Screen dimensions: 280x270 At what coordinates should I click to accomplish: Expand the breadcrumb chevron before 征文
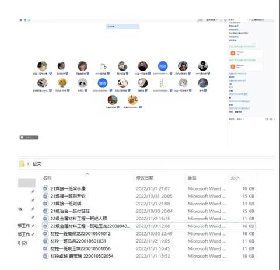(x=28, y=164)
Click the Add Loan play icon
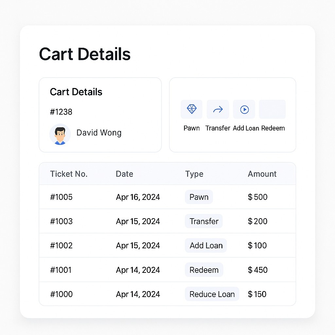This screenshot has height=335, width=335. click(244, 109)
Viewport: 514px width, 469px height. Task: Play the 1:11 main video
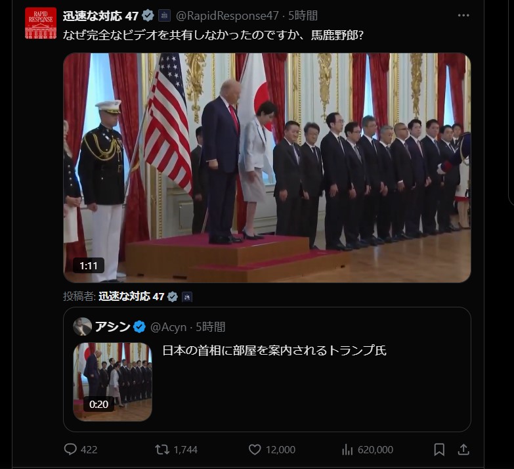[x=267, y=168]
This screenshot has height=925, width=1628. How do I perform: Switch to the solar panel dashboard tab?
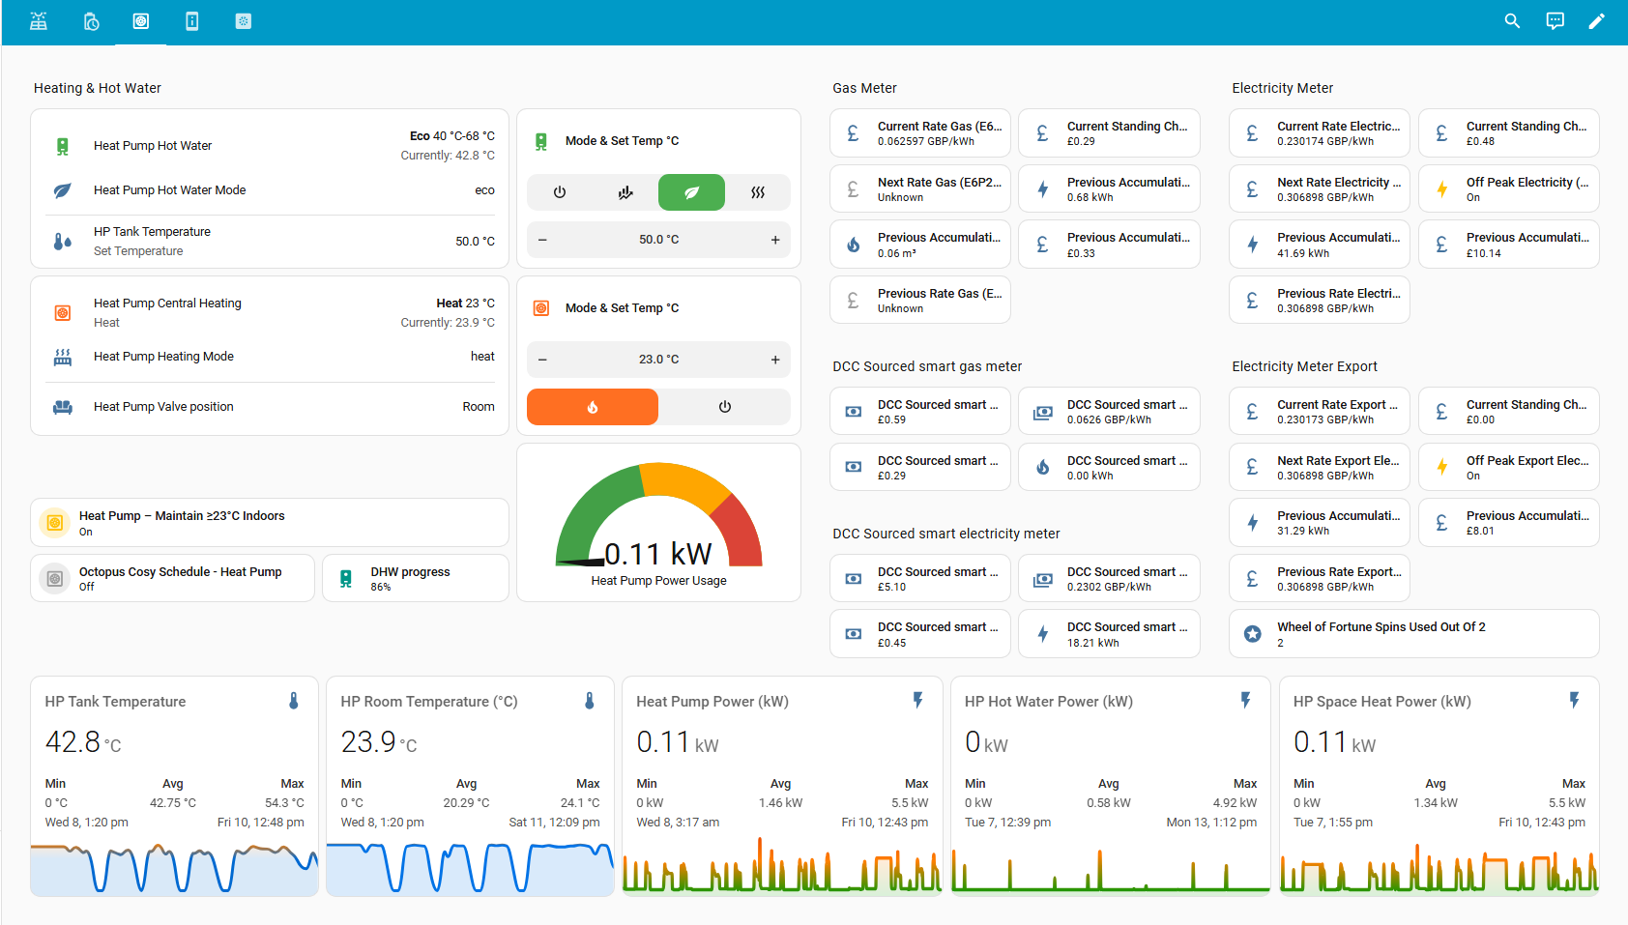(x=39, y=21)
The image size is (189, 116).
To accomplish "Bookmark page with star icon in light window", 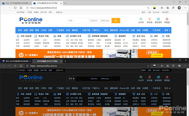I will pos(148,8).
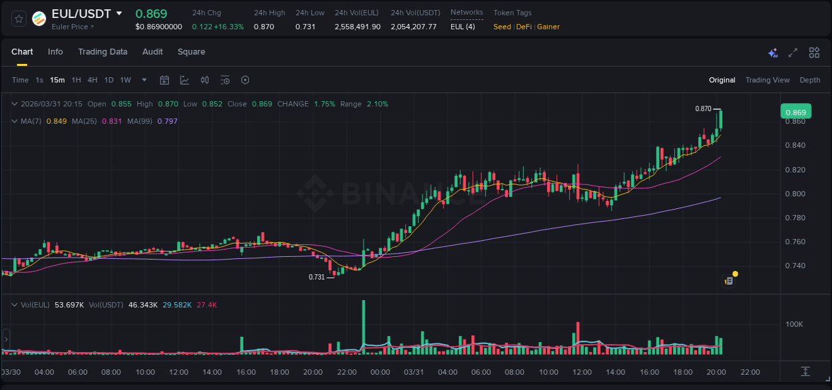Open the EUL/USDT pair dropdown

pyautogui.click(x=118, y=13)
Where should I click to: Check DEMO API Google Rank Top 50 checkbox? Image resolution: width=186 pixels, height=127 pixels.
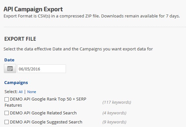7,99
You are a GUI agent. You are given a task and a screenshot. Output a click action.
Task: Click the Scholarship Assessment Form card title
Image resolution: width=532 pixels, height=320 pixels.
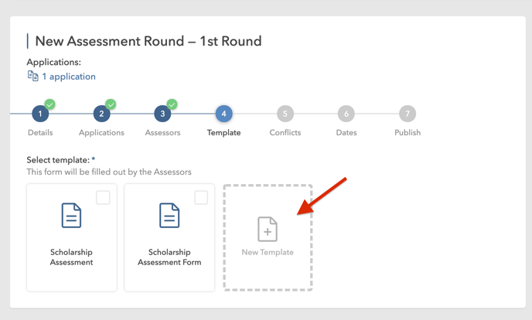click(169, 257)
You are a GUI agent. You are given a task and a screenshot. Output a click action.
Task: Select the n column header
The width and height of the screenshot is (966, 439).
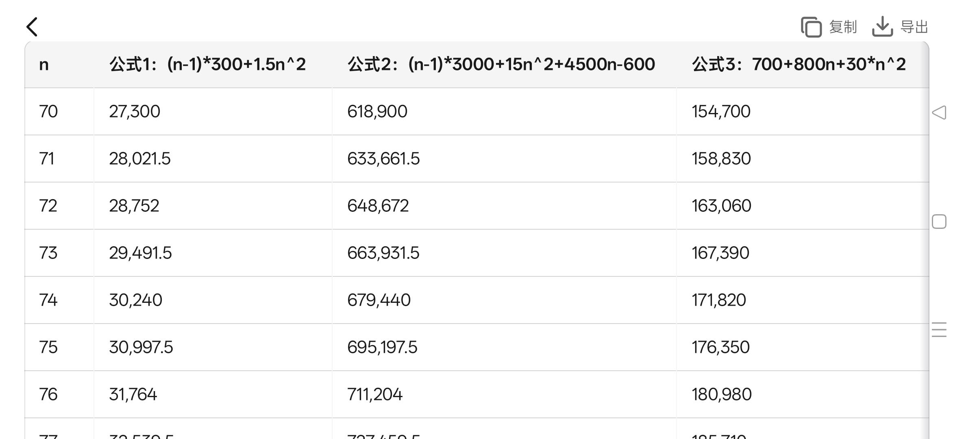tap(44, 65)
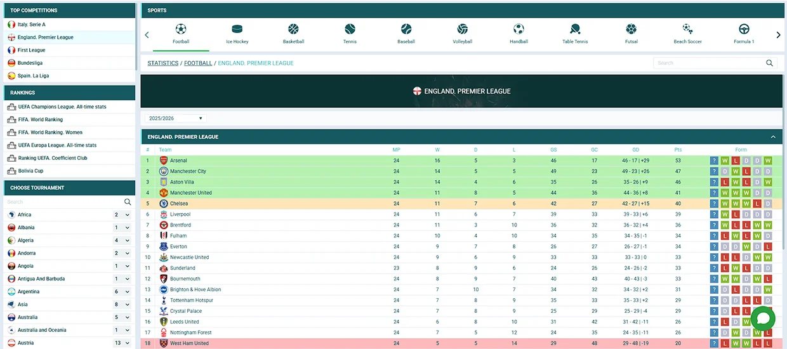Switch to the Football sport tab
The height and width of the screenshot is (349, 787).
point(181,34)
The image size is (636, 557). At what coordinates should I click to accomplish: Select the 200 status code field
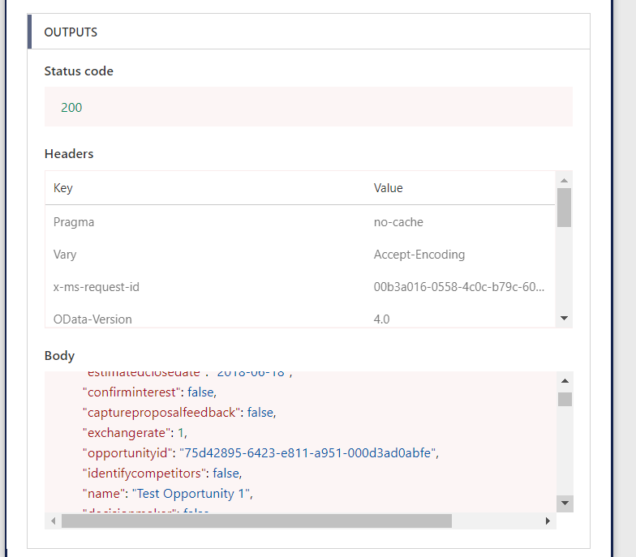point(71,108)
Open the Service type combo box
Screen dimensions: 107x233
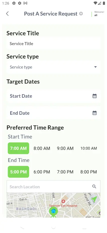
_ _ _ _ _ _ _
From the material above, write out exactly the lines from the line with "The image size is (636, 557)." through the closing line, inclusive, and no pictures.

* [Problem solution]:
The image size is (636, 557). At what coordinates should I click to accomplish: Select the 200 status code field
point(71,108)
Open the Service type combo box
Screen dimensions: 107x233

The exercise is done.